→ DIRECTIONS FOR THIS TASK
The result should be an exact copy of only the lines from the one with "This screenshot has" through the last line of the data below, with pictures omitted.
(ENTRIES PROVIDED begins)
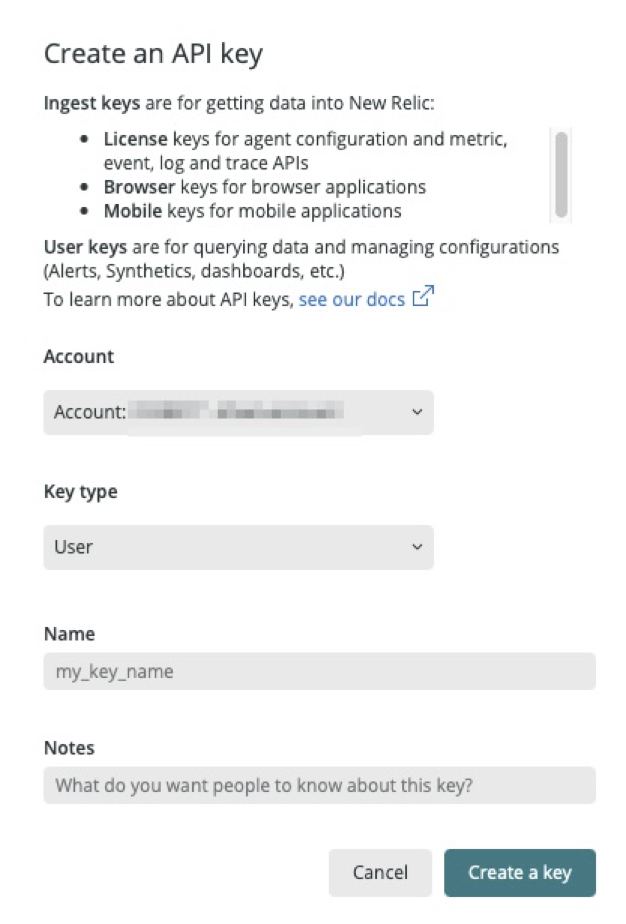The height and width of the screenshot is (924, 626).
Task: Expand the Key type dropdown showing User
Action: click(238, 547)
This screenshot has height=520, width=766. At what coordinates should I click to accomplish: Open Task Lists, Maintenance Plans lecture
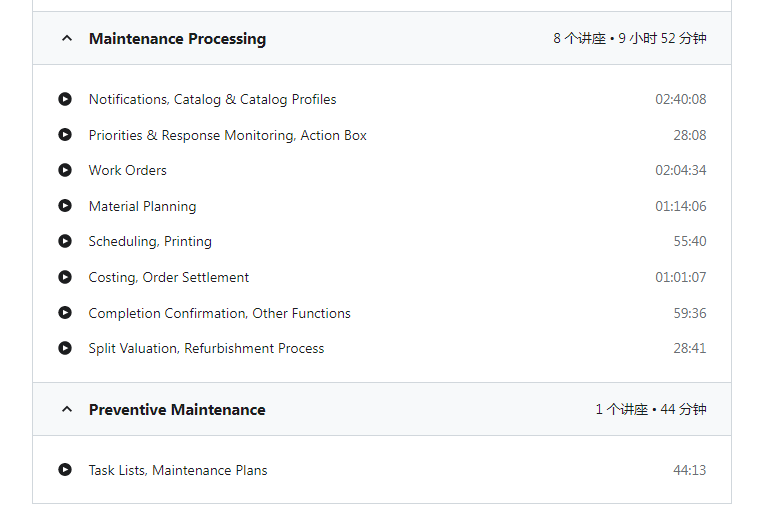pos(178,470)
(ENTRIES PROVIDED ends)
→ ANSWER BOX
This screenshot has height=520, width=766. At what coordinates should I click to accomplish: Open Task Lists, Maintenance Plans lecture
pos(178,470)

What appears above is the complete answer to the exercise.